In Advent, Christians traditionally light four candles – one for each week of the season. The candles represent the gifts of the waiting season: hope, peace, joy and love. In last night’s service, Pastor Mandy, Pastor Audrey and Pastor Angela lit candles honoring grief, anger, sadness and loneliness, those parallel states inextricably entwined with the season’s gifts.
My own grief and sadness are pretty close to the surface these days. Every day, I learn of another tragedy. The compounded grief of so many losses is real, and I can feel it in my easy tears and quick annoyance. I knew the opportunity to allow myself to be led into worship, instead of leading others – again – would be important. I knew that I trusted these pastors, in particular, to create sacred space for hard feelings. I was grateful for the invitation.
I did not expect to be punched in the gut, however, with gentle acknowledgement of anger and loneliness as holy things. I am still – even weeks into this practice of daily reflection – full up with anger.
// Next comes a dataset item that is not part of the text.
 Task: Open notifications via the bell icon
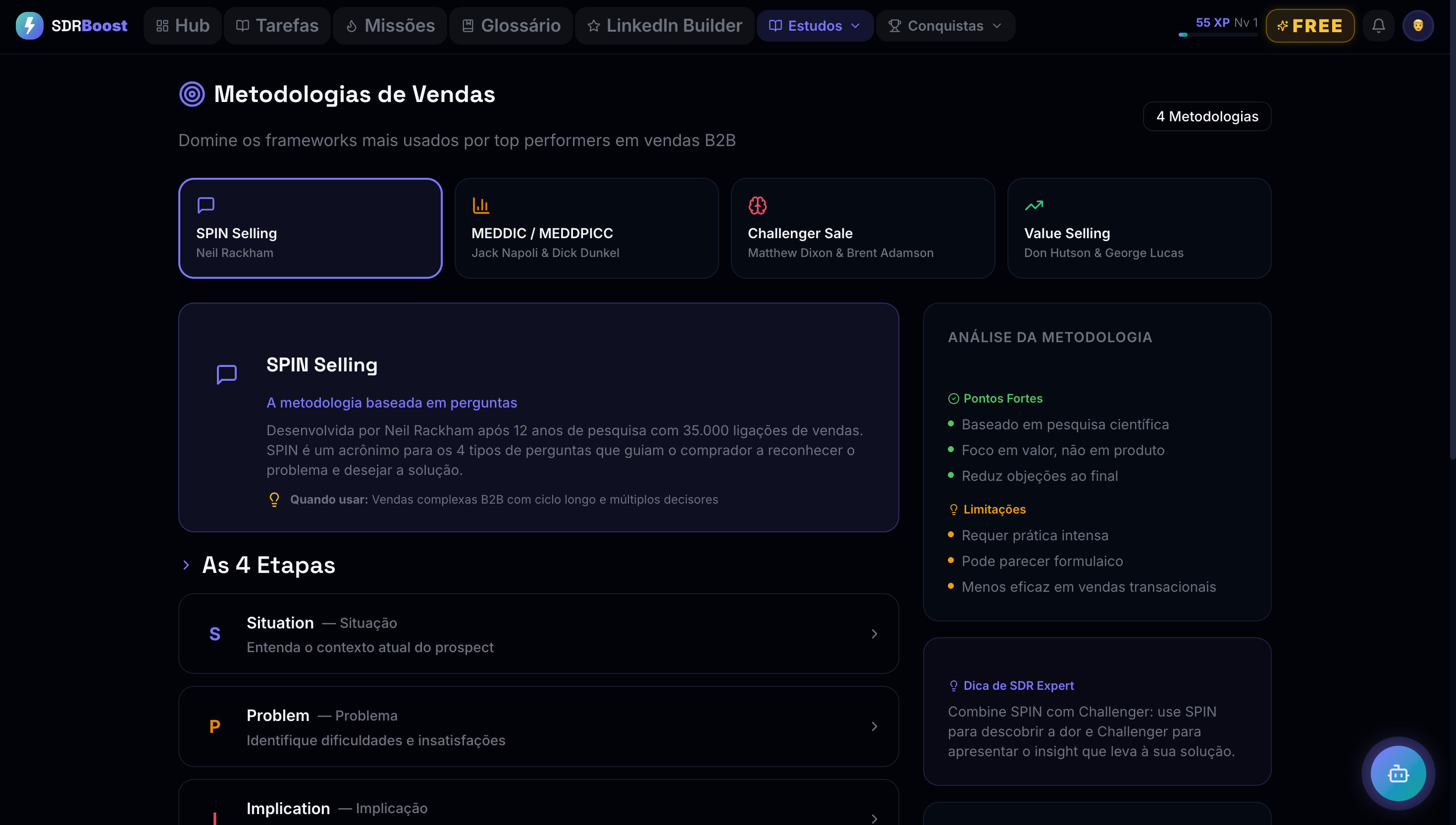pyautogui.click(x=1378, y=25)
Angry at Congress for the $600 slap in the face “relief” bill they passed this weekend, angry at strangers choosing super risky holiday celebrations, angry at other strangers shaming me for my choices, angry at billionaires hoarding wealth when my neighbors are going hungry, angry at colleagues who have no creative energy left, angry at a healthcare infrastructure that allows hospitals to fill and denies care to the poor, angry at landlords poised to evict people next week, angry at the USPS for losing my packages, angry at Postmaster General Louis DeJoy for dismantling the USPS in the middle of a pandemic, angry at politicians who actively spread the virus getting their vaccine first, angry at the church for failing, failing, failing in our call to join in God’s healing justice, angry at SO MANY mediocre white men who are even now just luxuriating in their privilege to be loud and wrong, angry at the existence of the Trump Store on 220 in Boones Mill, angry at myself for not doing or saying or shouting or resisting more of all this evil. I am SO FUCKING ANGRY.
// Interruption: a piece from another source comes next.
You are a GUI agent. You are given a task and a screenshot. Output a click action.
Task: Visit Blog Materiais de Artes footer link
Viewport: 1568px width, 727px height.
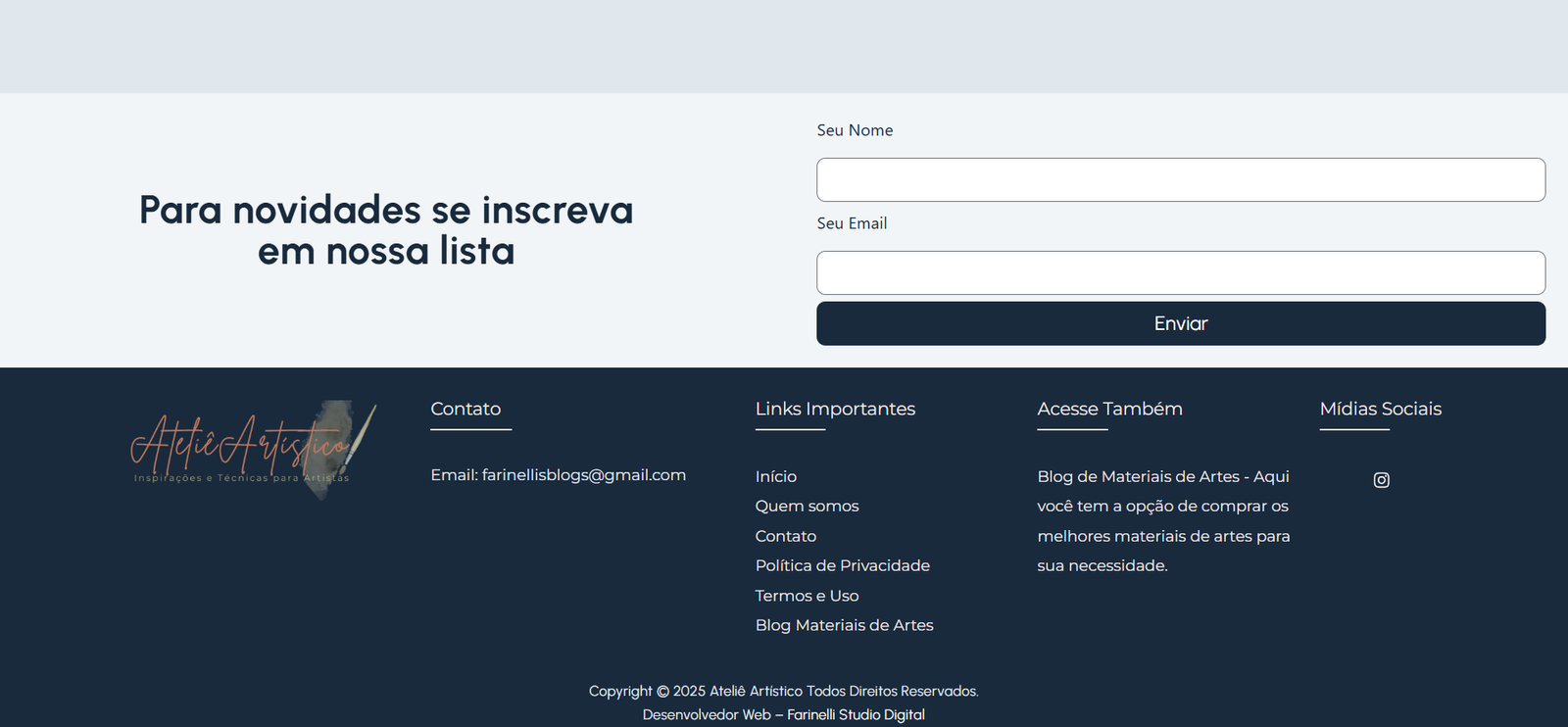(x=844, y=626)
And last night, Pastor Audrey lit a candle in honor of that anger. A candle. A point of light. A reminder that anger is real and right and human; a reminder that anger is holy. Worthy of attention, worthy of being voiced and expressed and acknowledged.
And that’s when I started crying.
In today’s scripture, Hannah is losing it in the temple. She is weeping and praying and making deals with God. She has refused to keep her feelings to herself. She’s doing it all silently, though, which makes her look INSANE, and Eli, the priest, is certain that this drunk lady is profaning the sacred space.
He tells her to get out, but she refuses. “NO,” she says. “I’m not drunk. I’m pouring out my soul.” Eli, who I imagine must have been pretty skeptical, says “well, okay, go in peace, then.” But God heard Hannah – every word of her holy grief and anger – and granted her prayer. When she realizes that God has heard her and remembered her and answered her sobs and screams, she sings a song. And that song became famous – not only in her own family, but in ours, too. When Mary, Jesus’ mom, gets a visit from an angel and learns that she’s going to give birth to the Son of God, she reaches way back into the stories from her great-great-grandmothers and improvises on this song from Hannah.
Anger is holy. Grief is holy. Loneliness, longing and pain are HOLY. And we are not built to keep all of those powerful, moving, transformative feelings muted. We are invited to wail and weep and scream and shout – to do it, even, in God’s own sanctuaries. Because the world needs those songs, too.